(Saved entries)
[Start of section]

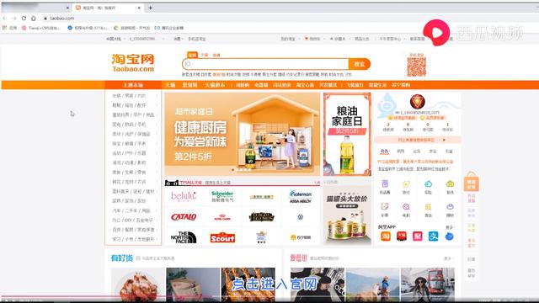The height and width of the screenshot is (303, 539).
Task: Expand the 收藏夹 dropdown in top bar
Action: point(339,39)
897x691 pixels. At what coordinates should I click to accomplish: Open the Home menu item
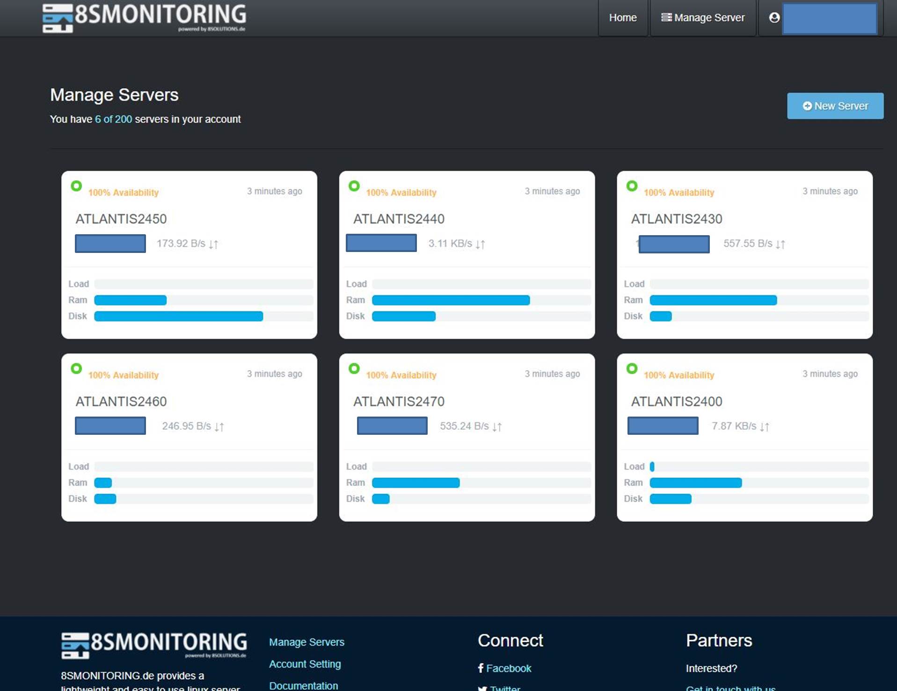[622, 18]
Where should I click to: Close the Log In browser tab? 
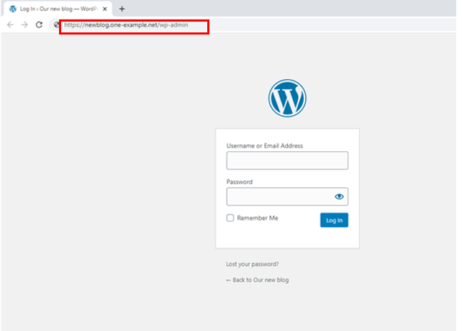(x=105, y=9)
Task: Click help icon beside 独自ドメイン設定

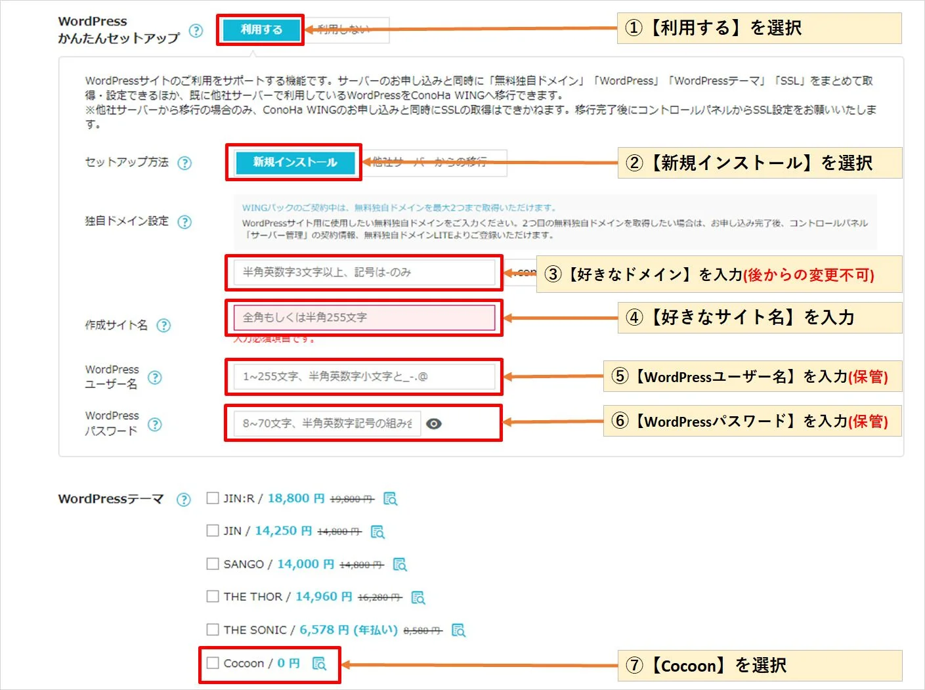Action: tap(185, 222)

[End of section]
[Start of section]

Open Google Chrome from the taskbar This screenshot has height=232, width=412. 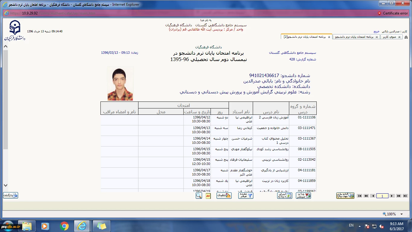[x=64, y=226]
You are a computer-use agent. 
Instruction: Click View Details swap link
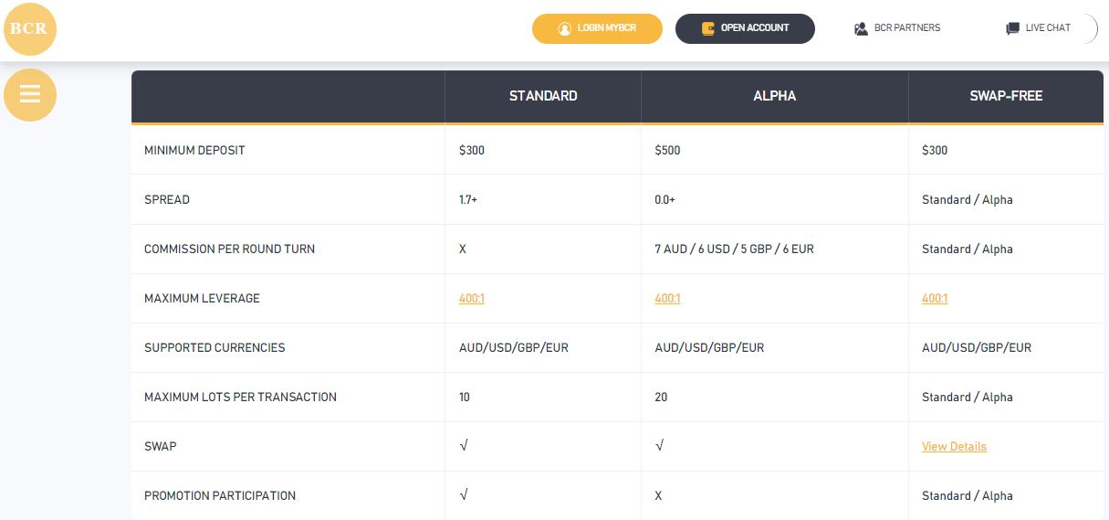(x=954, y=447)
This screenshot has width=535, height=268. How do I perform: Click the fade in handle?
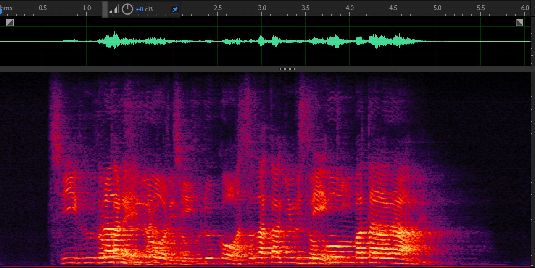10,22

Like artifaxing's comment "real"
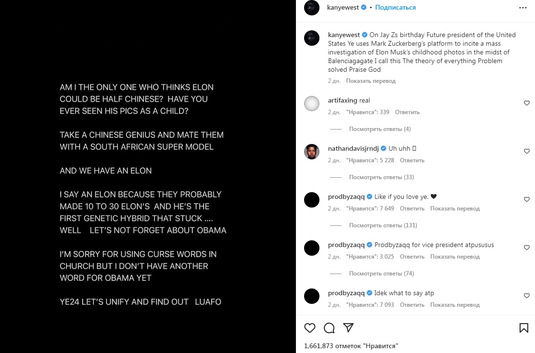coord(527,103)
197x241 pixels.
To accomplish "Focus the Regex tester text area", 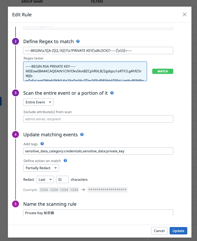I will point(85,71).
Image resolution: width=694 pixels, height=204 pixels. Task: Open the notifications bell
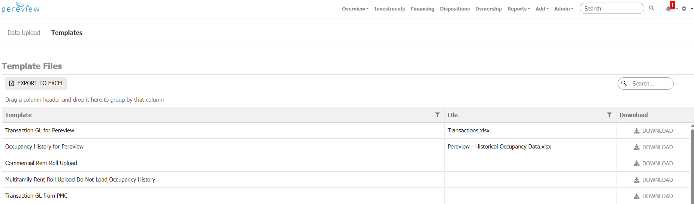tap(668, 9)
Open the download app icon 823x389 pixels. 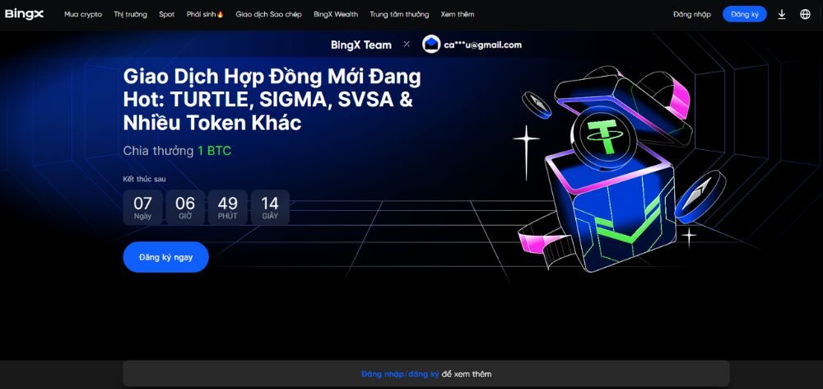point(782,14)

[End of section]

Problem requirements: Set down exactly the lines above, from the line containing "Instruction: Click View Details swap link" through the line containing "197x241 pixels.". Skip the pictures.

Result of the exercise:
Instruction: Click View Details swap link
(x=954, y=447)
This screenshot has width=535, height=268. How do I perform: Click the fade in handle?
10,22

Like artifaxing's comment "real"
coord(527,103)
197x241 pixels.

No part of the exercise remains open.